The unit concludes with an overview of the importance of conducting a needs assessment before designing a training program. Needs assessment consists of three components: organizational analysis, person analysis, and task analysis. These will be described, along with detailed information on how to conduct and use needs analysis data.
As you learned in Unit 1, training is the facilitation of learning in the workplace. Learning must occur for training to be effective. This unit defines learning and highlights some major theories of learning, including reinforcement theory, social learning theory, goal setting theory, need theories, expectancy theories, adult learning theory, and information processing theory. The learning process is discussed along with the basic process of instructional design. This includes consideration of the elements of instruction such as making the learner aware of why he/she should learn, making training content meaningful, providing opportunities for practice and feedback, and providing an environment conducive to learning. Information on schedules of reinforcement, processes of learning, external instructional events, and forms of instruction are also presented, with advice on the preparation of a training site.
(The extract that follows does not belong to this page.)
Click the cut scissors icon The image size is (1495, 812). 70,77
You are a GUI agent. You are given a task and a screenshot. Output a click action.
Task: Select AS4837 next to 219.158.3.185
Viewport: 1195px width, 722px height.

Obviously, learning is an important aspect of any training program. However, the ability to use learned capabilities on the job (transfer of training) is equally important. This unit discusses how trainee characteristics, trainee design features, and the work environment itself influence the transfer of training. Trainees may need to develop self-management skills to cope with a work environment that is not always conducive to transfer of training. The climate for transfer, manager and peer support, technology support, and opportunity to perform are features that influence transfer of training.
Unit 3 covers the topics of training evaluation and information on training method options that many novice trainers falsely believe should make up the entire course.
Lesson 6 provides information on training evaluation, the issues surrounding it, and how to approach it. Reasons for evaluating training are described, and the process of evaluating training is outlined. Various evaluation designs are explained with an emphasis on related costs, time, and strength. Return on investment (ROI) and cost-benefit analysis concepts are presented, and examples given.
Lesson 7 describes a number of traditional methods for delivering training, from passive presentation methods to hands-on methods to group building methods. Each has advantages and disadvantages, which are discussed.
Lesson 8 provides an understanding of the various “new technologies” that have changed the way training is delivered. They are typically interactive and experiential in nature. Advantages and disadvantages are described for each of the new technologies as are their uses. To a student in an online course, many of these new technologies should sound very familiar!
This unit provides a discussion of employee development and career management. Major approaches to employee development will be addressed, including formal education programs and assessment methods for developmental purposes. Other assessment activities such as assessment centers and performance appraisals are reviewed. A currently popular appraisal method called 360-degree feedback is presented. Job experiences for development are discussed, with a focus on job rotation and transfers. Finally, interpersonal relationships will be addressed, with an emphasis on mentoring.
Because careers have changed so dramatically, the discussion of careers and career management is extremely important. The second part of this unit provides a context by discussing the traditional concept of a career as compared to today’s concept. The implications for career management systems and training are enormous. Lesson 11 discusses the notion of a career and how it has changed. It will describe career models, the four stages of a career, and reveals the important components of a career management system. The roles of the various parties to career management are detailed and the expected outcomes of career management systems are discussed. The unit provides a thorough discussion of careers and career management in a futuristic manner.
There are 4 exams for this course.
There are 14 discussion postings, 17 individual activities, and a graduate project for this course.
There are 9 team activities for this course.